Ahh, so not specifying would be the only way to get infinity?  Yeah, I guess
that works.  What if someone passes 0?  Just return a request with null?

>  7)  I expect "add or modify" to be more used than the add or the modify
>> methods.  As such, I wonder if it makes sense to optimize the naming for
>> that.  For example, addOrModify=>set, add=>add/insert,
>> modify=>modify/update/replace maybe?
> We had a lot of internal debate over this very thing.  The problem we kept
> running into was that set could easily be read as doing just updating so it
> wouldn't be clear that you can also insert a new record there (without
> reading the spec or some tutorial).  The benefit with addOrModify is that it
> is very explicit in what it does.  We don't like how long it is, but we
> couldn't come up with a shorter name that doesn't have a fair amount of
> ambiguity.

I see.  Well, I'm OK starting with addOrModify and seeing if developers

>  8)   We can't leave deciding whether a cursor is pre-loaded up to UAs
>> since people will code for their favorite UA and then access
>> IDBCursorPreloadedRequest.count when some other UA does it as a
>> non-preloaded request.  Even in the same UA this will cause problems when
>> users have different datasets than developers are testing with.
> I think that you might have been confused by our wording there.  Sorry
> about that!  IDBCursorPreloadedRequest is what you get if you pass sync=true
> into openCursor or openObjectCursor.  Basically, sync cursors will give you
> a count, whereas async ones will not.

Ohhhhh.  I missed that parameter and I guess let my imagination run wild.

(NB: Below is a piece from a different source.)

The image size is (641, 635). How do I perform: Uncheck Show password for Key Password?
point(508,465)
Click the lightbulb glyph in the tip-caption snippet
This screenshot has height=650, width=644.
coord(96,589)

I'm not sure I like the idea of offering sync cursors either since the UA
will either need to load everything into memory before starting or risk
blocking on disk IO for large data sets.  Thus I'm not sure I support the
idea of synchronous cursors.  But, at the same time, I'm concerned about the
overhead of firing one event per value with async cursors.  Which is why I
was suggesting an interface where the common case (the data is in memory) is
done synchronously but the uncommon case (we'd block if we had to respond
synchronously) has to be handled since we guarantee that the first time will
be forced to be asynchronous.

Like I said, I'm not super happy with what I proposed, but I think some
hybrid async/sync interface is really what we need.  Have you guys spent any
time thinking about something like this?  How dead-set are you on
synchronous cursors?

 2) There's an estimated count even if it's not pre-loaded (which has been
>> requested in other threads).
> Were there use cases in those other threads?  We couldn't come up with a
> case that would have been useful.

I took a quick look through my archives but couldn't spot the threads.
 Hopefully I'm not imagining them.  :-)

IIRC, the use cases were all ones that only required the order of magnitude
and not necessarily exact counts.  One I can think of off the top of my head
is query optimization: Knowing the order of magnitude of elements can make a
big difference in terms of how you want to join data together.